Credo la capacità, insita nel loro carattere e nella loro formazione, di resistere, di superare le difficoltà e di avere speranza. Sono uomini e donne che si sono trovati a confrontarsi con una situazione estrema e hanno saputo reagire. Qualità straordinarie che saranno determinanti anche per ricostruire e tornare a crescere.
Lei che è così attento e vicino, come ha cercato di sostenerli? E nel contempo di ottenere aiuti concreti da chi di dovere?
Da quando Confcommercio è nata, cioè dal 1945, non abbiamo mai attraversato un periodo così drammatico. Soprattutto lo scorso anno, con migliaia di morti, città deserte, e imprese paralizzate. Sin da subito abbiamo chiesto con forza al governo di sostenere il sistema imprenditoriale – chiuso per i lockdown – con indennizzi rapportati alle perdite di fatturato e moratorie fiscali.
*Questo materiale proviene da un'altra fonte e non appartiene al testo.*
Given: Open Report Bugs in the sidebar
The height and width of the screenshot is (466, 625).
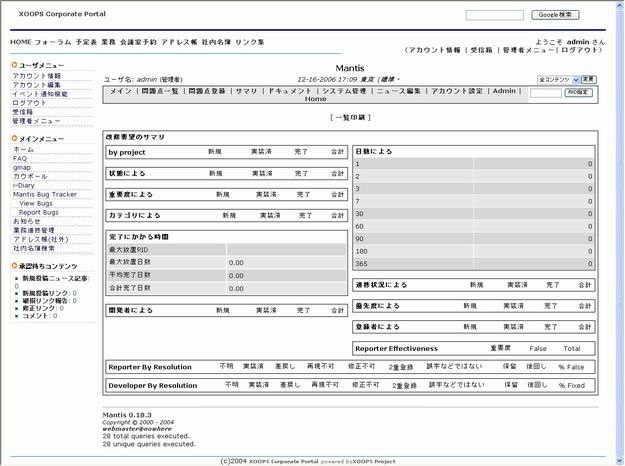Looking at the screenshot, I should coord(39,212).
Il confronto diretto non è mai mancato – anche in tema di chiusure – e crediamo che alcuni risultati siano stati raggiunti. Anche da parte della Regione ci sono stati e ci sono interventi importanti a sostegno delle piccole e medie imprese più colpite dalla crisi. Naturalmente di fronte a uno scenario di tale gravità nessun aiuto è sufficiente. Tuttavia il Pnrr (Piano Nazionale di Ripresa e Resilienza) e il ritorno alla normalità rappresentano i punti di forza del nostro futuro nel breve e medio termine.
Lei è fiducioso che la nostra regione e in particolare il lago di Como si risolleverà da questo duro periodo inflitto dalla pandemia e dagli sforzi di combatterla?
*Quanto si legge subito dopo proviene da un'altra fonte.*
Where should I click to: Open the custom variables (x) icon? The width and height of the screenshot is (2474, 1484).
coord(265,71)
È una fiducia che deve andare anche oltre i nostri confini. Certamente, come abbiamo detto, la Lombardia e il lago di Como hanno tutte le capacità e le risorse per rimettersi in cammino ma la ripresa da un disastro globale deve essere globale. Solo così si potrà tornare a una nuova normalità che potrebbe essere migliore di quella perduta con la pandemia.